Requirements = Rewrite all the items below, changing each "GUI agent" to "UI agent" and keeping every other part of the lines the same.

(Collected data entries)
╔══

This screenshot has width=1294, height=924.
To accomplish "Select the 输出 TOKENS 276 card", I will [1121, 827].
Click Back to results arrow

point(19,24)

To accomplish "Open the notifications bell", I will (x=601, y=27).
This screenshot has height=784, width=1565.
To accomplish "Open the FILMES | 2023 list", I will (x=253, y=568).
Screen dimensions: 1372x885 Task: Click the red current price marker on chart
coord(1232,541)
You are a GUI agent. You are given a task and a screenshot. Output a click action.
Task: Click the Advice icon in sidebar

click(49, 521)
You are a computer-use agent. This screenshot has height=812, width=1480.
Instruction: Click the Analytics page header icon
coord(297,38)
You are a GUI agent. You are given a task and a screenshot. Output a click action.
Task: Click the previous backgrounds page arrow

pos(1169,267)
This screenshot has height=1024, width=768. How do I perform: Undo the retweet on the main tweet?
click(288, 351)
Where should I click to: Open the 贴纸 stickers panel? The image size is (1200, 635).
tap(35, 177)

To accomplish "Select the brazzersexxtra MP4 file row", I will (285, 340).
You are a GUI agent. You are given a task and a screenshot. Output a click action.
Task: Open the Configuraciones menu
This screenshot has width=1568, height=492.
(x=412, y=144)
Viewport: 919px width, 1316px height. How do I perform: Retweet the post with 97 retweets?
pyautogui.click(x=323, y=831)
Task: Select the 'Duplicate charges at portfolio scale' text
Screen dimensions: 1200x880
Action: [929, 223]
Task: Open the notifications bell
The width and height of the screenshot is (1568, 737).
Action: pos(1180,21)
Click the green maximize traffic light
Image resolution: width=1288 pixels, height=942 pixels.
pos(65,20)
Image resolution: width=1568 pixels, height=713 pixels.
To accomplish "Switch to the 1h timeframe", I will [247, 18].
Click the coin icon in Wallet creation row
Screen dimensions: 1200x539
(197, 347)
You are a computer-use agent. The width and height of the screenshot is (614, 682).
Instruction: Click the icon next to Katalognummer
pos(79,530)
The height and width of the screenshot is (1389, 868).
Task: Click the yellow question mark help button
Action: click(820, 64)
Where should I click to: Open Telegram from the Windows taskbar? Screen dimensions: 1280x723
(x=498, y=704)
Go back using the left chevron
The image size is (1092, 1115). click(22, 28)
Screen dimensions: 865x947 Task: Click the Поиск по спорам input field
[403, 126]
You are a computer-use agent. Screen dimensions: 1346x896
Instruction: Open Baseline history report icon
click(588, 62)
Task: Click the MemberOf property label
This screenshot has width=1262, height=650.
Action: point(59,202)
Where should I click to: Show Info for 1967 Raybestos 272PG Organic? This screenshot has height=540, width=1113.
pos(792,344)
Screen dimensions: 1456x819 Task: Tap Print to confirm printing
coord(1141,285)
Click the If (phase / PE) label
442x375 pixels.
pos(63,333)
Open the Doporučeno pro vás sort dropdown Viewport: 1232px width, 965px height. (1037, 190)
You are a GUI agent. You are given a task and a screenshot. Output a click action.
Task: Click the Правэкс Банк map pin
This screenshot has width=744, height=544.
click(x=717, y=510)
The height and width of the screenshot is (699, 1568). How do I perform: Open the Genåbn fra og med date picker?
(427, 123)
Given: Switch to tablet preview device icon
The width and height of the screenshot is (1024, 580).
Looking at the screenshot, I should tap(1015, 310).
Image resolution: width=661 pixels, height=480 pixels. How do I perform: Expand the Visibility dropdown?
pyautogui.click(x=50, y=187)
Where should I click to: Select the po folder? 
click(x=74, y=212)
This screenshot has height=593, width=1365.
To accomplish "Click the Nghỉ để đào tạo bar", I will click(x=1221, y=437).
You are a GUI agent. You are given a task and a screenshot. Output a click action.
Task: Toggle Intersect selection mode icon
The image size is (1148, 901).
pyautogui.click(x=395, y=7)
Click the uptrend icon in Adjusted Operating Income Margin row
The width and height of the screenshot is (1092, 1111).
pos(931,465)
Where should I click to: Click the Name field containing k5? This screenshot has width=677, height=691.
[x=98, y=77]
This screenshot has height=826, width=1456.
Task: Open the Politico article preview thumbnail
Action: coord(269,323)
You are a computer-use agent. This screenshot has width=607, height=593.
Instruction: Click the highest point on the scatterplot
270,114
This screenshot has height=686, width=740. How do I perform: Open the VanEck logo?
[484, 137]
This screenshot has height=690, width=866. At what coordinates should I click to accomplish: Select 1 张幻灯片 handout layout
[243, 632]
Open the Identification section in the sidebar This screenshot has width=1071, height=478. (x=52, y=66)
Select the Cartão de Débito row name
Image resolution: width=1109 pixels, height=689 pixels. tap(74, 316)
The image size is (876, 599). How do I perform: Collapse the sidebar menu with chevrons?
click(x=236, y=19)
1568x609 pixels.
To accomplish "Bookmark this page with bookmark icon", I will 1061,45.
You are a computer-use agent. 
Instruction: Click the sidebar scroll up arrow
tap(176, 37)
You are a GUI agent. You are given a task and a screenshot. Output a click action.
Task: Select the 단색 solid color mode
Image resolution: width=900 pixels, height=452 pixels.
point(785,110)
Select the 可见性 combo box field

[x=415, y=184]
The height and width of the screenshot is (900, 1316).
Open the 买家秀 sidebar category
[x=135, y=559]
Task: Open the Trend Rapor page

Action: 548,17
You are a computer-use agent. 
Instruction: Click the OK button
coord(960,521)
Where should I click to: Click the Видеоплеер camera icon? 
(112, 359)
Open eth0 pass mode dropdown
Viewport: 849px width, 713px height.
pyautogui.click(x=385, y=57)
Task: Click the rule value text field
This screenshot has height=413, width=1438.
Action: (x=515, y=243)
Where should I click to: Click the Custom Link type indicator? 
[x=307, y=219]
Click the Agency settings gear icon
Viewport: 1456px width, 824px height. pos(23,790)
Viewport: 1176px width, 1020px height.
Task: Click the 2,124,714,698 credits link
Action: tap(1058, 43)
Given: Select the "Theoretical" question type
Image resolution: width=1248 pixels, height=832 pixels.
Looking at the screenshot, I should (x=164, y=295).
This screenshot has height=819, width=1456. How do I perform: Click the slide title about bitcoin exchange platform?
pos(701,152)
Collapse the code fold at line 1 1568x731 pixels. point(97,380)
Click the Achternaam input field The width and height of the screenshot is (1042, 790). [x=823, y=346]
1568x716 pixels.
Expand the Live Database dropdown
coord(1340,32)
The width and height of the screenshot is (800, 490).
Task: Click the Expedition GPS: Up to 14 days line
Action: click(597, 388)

╚══

Final result =
This screenshot has width=1294, height=924.
To accomplish "Select the 输出 TOKENS 276 card", I will [1121, 827].
Click Back to results arrow

point(19,24)

To accomplish "Open the notifications bell", I will (x=601, y=27).
This screenshot has height=784, width=1565.
To accomplish "Open the FILMES | 2023 list", I will (x=253, y=568).
Screen dimensions: 1372x885 Task: Click the red current price marker on chart
coord(1232,541)
You are a UI agent. You are given a task and a screenshot. Output a click action.
Task: Click the Advice icon in sidebar

click(49, 521)
You are a computer-use agent. This screenshot has height=812, width=1480.
Instruction: Click the Analytics page header icon
coord(297,38)
You are a UI agent. You are given a task and a screenshot. Output a click action.
Task: Click the previous backgrounds page arrow

pos(1169,267)
This screenshot has height=1024, width=768. How do I perform: Undo the retweet on the main tweet?
click(288, 351)
Where should I click to: Open the 贴纸 stickers panel? The image size is (1200, 635).
tap(35, 177)

To accomplish "Select the brazzersexxtra MP4 file row", I will (285, 340).
You are a UI agent. You are given a task and a screenshot. Output a click action.
Task: Open the Configuraciones menu
This screenshot has width=1568, height=492.
(x=412, y=144)
Viewport: 919px width, 1316px height. How do I perform: Retweet the post with 97 retweets?
pyautogui.click(x=323, y=831)
Task: Select the 'Duplicate charges at portfolio scale' text
Screen dimensions: 1200x880
Action: [929, 223]
Task: Open the notifications bell
The width and height of the screenshot is (1568, 737).
Action: pos(1180,21)
Click the green maximize traffic light
Image resolution: width=1288 pixels, height=942 pixels.
pos(65,20)
Image resolution: width=1568 pixels, height=713 pixels.
To accomplish "Switch to the 1h timeframe", I will [247, 18].
Click the coin icon in Wallet creation row
Screen dimensions: 1200x539
(197, 347)
You are a computer-use agent. The width and height of the screenshot is (614, 682).
Instruction: Click the icon next to Katalognummer
pos(79,530)
The height and width of the screenshot is (1389, 868).
Task: Click the yellow question mark help button
Action: click(820, 64)
Where should I click to: Open Telegram from the Windows taskbar? Screen dimensions: 1280x723
(x=498, y=704)
Go back using the left chevron
The image size is (1092, 1115). click(22, 28)
Screen dimensions: 865x947 Task: Click the Поиск по спорам input field
[403, 126]
You are a computer-use agent. Screen dimensions: 1346x896
Instruction: Open Baseline history report icon
click(588, 62)
Task: Click the MemberOf property label
This screenshot has width=1262, height=650.
Action: point(59,202)
Where should I click to: Show Info for 1967 Raybestos 272PG Organic? This screenshot has height=540, width=1113.
pos(792,344)
Screen dimensions: 1456x819 Task: Tap Print to confirm printing
coord(1141,285)
Click the If (phase / PE) label
442x375 pixels.
pos(63,333)
Open the Doporučeno pro vás sort dropdown Viewport: 1232px width, 965px height. (1037, 190)
You are a UI agent. You are given a task and a screenshot. Output a click action.
Task: Click the Правэкс Банк map pin
This screenshot has width=744, height=544.
click(x=717, y=510)
The height and width of the screenshot is (699, 1568). How do I perform: Open the Genåbn fra og med date picker?
(427, 123)
Given: Switch to tablet preview device icon
The width and height of the screenshot is (1024, 580).
Looking at the screenshot, I should tap(1015, 310).
Image resolution: width=661 pixels, height=480 pixels. How do I perform: Expand the Visibility dropdown?
pyautogui.click(x=50, y=187)
Where should I click to: Select the po folder? 
click(x=74, y=212)
This screenshot has height=593, width=1365.
To accomplish "Click the Nghỉ để đào tạo bar", I will click(x=1221, y=437).
You are a UI agent. You are given a task and a screenshot. Output a click action.
Task: Toggle Intersect selection mode icon
The image size is (1148, 901).
pyautogui.click(x=395, y=7)
Click the uptrend icon in Adjusted Operating Income Margin row
The width and height of the screenshot is (1092, 1111).
pos(931,465)
Where should I click to: Click the Name field containing k5? This screenshot has width=677, height=691.
[x=98, y=77]
This screenshot has height=826, width=1456.
Task: Open the Politico article preview thumbnail
Action: coord(269,323)
You are a computer-use agent. This screenshot has width=607, height=593.
Instruction: Click the highest point on the scatterplot
270,114
This screenshot has height=686, width=740. How do I perform: Open the VanEck logo?
[484, 137]
This screenshot has height=690, width=866. At what coordinates should I click to accomplish: Select 1 张幻灯片 handout layout
[243, 632]
Open the Identification section in the sidebar This screenshot has width=1071, height=478. (x=52, y=66)
Select the Cartão de Débito row name
Image resolution: width=1109 pixels, height=689 pixels. tap(74, 316)
The image size is (876, 599). How do I perform: Collapse the sidebar menu with chevrons?
click(x=236, y=19)
1568x609 pixels.
To accomplish "Bookmark this page with bookmark icon", I will 1061,45.
You are a computer-use agent. 
Instruction: Click the sidebar scroll up arrow
tap(176, 37)
You are a UI agent. You are given a task and a screenshot. Output a click action.
Task: Select the 단색 solid color mode
Image resolution: width=900 pixels, height=452 pixels.
point(785,110)
Select the 可见性 combo box field

[x=415, y=184]
The height and width of the screenshot is (900, 1316).
Open the 买家秀 sidebar category
[x=135, y=559]
Task: Open the Trend Rapor page

Action: 548,17
You are a computer-use agent. 
Instruction: Click the OK button
coord(960,521)
Where should I click to: Click the Видеоплеер camera icon? 
(112, 359)
Open eth0 pass mode dropdown
Viewport: 849px width, 713px height.
pyautogui.click(x=385, y=57)
Task: Click the rule value text field
This screenshot has height=413, width=1438.
Action: (x=515, y=243)
Where should I click to: Click the Custom Link type indicator? 
[x=307, y=219]
Click the Agency settings gear icon
Viewport: 1456px width, 824px height. pos(23,790)
Viewport: 1176px width, 1020px height.
Task: Click the 2,124,714,698 credits link
Action: tap(1058, 43)
Given: Select the "Theoretical" question type
Image resolution: width=1248 pixels, height=832 pixels.
Looking at the screenshot, I should (x=164, y=295).
This screenshot has height=819, width=1456. How do I perform: Click the slide title about bitcoin exchange platform?
pos(701,152)
Collapse the code fold at line 1 1568x731 pixels. point(97,380)
Click the Achternaam input field The width and height of the screenshot is (1042, 790). [x=823, y=346]
1568x716 pixels.
Expand the Live Database dropdown
coord(1340,32)
The width and height of the screenshot is (800, 490).
Task: Click the Expedition GPS: Up to 14 days line
Action: click(597, 388)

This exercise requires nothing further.